● EXERCISE: Each line of the data below holding the word "Given" must be copied.

● SOURCE RECORDS:
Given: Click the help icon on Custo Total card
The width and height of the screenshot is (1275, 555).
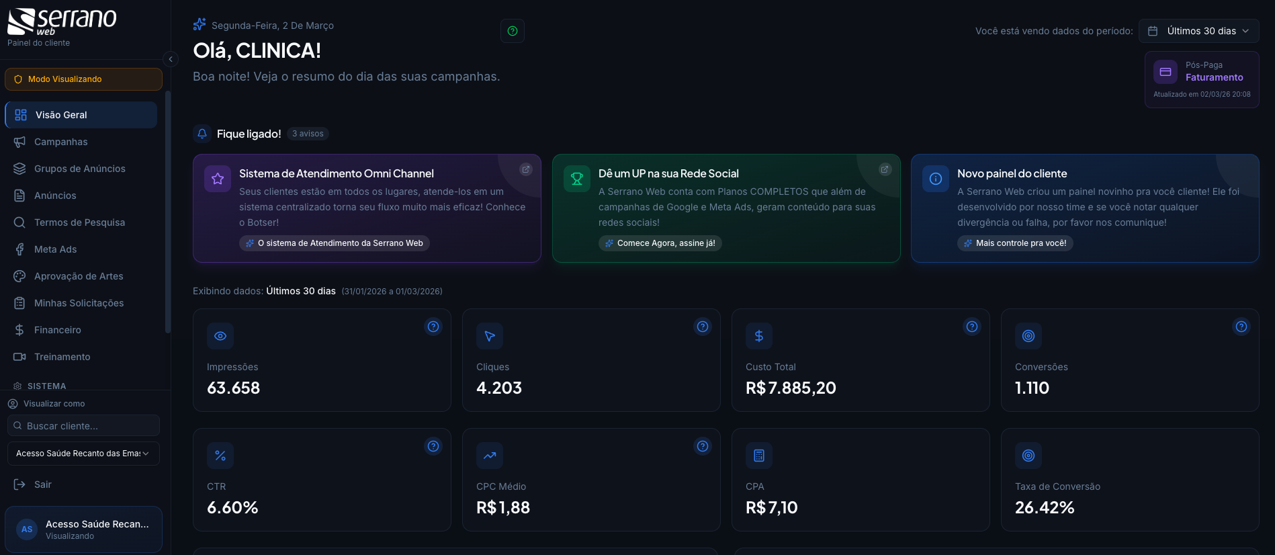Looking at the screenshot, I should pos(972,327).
--
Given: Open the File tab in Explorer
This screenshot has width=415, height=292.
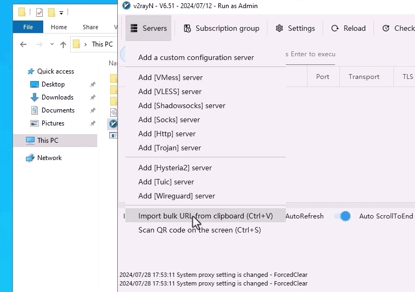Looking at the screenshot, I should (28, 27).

● ANSWER SECTION:
Given: Click the help icon on Custo Total card
Given: Open the File tab in Explorer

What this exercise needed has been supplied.